Dzwoniąc pod numer xxxxxxxxx można uzyskać informację że oni pracują tylko od 6:30 - 7:00 do 15:00 albo można w ogóle się nie dodzwonić trafiając na pocztę głosowa. Z numerem xxxxxxxxx jak już się człowiek połączy to w słuchawce głucha cisza, a Pani później oddzwania, że ktoś sobie żarty robi.
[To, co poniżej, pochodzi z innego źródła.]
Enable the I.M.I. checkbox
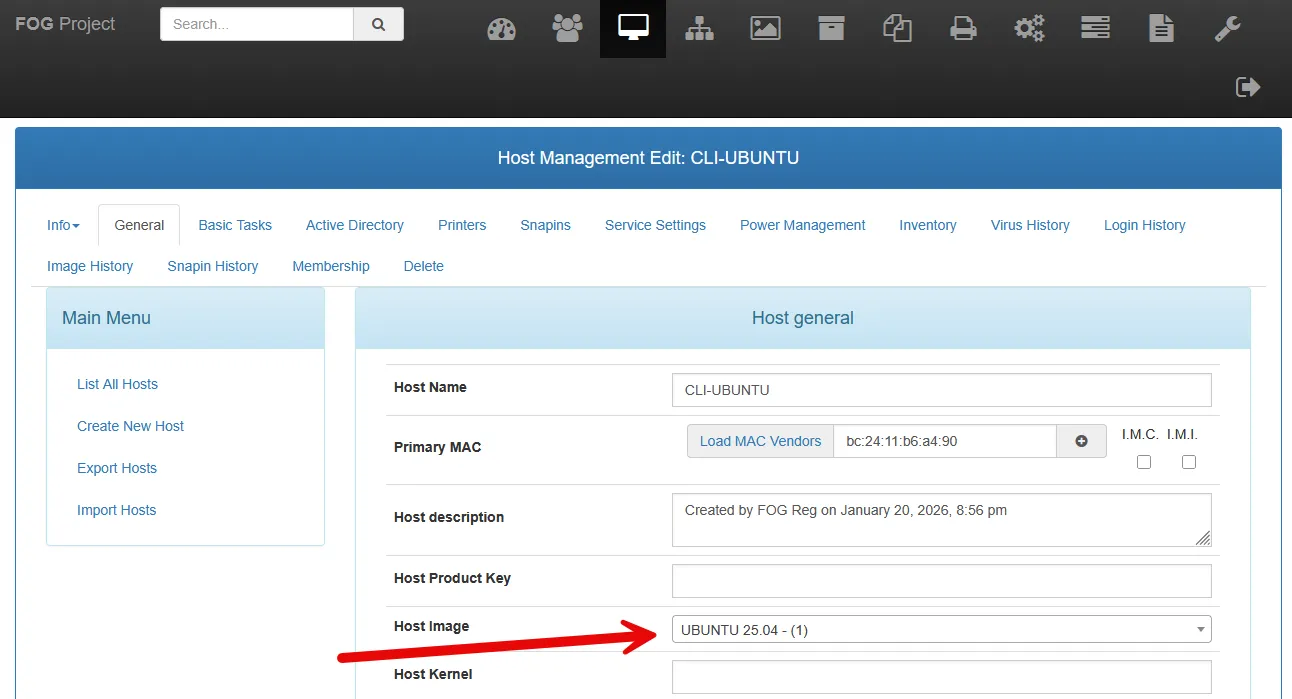The width and height of the screenshot is (1292, 699). pos(1188,462)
W niedziele gdy kierowcy mają telefon przy sobie to wolą spać pod cmentarzem na Kłeckoskiej albo Witkowskiej zamiast odebrać - akurat kiedyś jednego udało mi się przyłapać.
Nie mówię o pozostałych korporacjach które są tak mało znane, że nie ma z nimi żadnego kontaktu albo wyjeżdżają dopiero o 8 - 9. Na postój taxi też nie ma numeru, żeby taksówkarz, który tam akurat podjechał i jest wolny, mógł odebrać i podjąć kurs. To jest śmieszne. Mamy w Gnieźnie około 150 taxi, a skorzystać z ich usług w godzinach o których piszę jest prawie niemożliwe. Widocznie tyle zarabiają, że już więcej nie muszą pracować i kolejni klienci nie są im potrzebni.
Numer telefonu do wiadomości redakcji.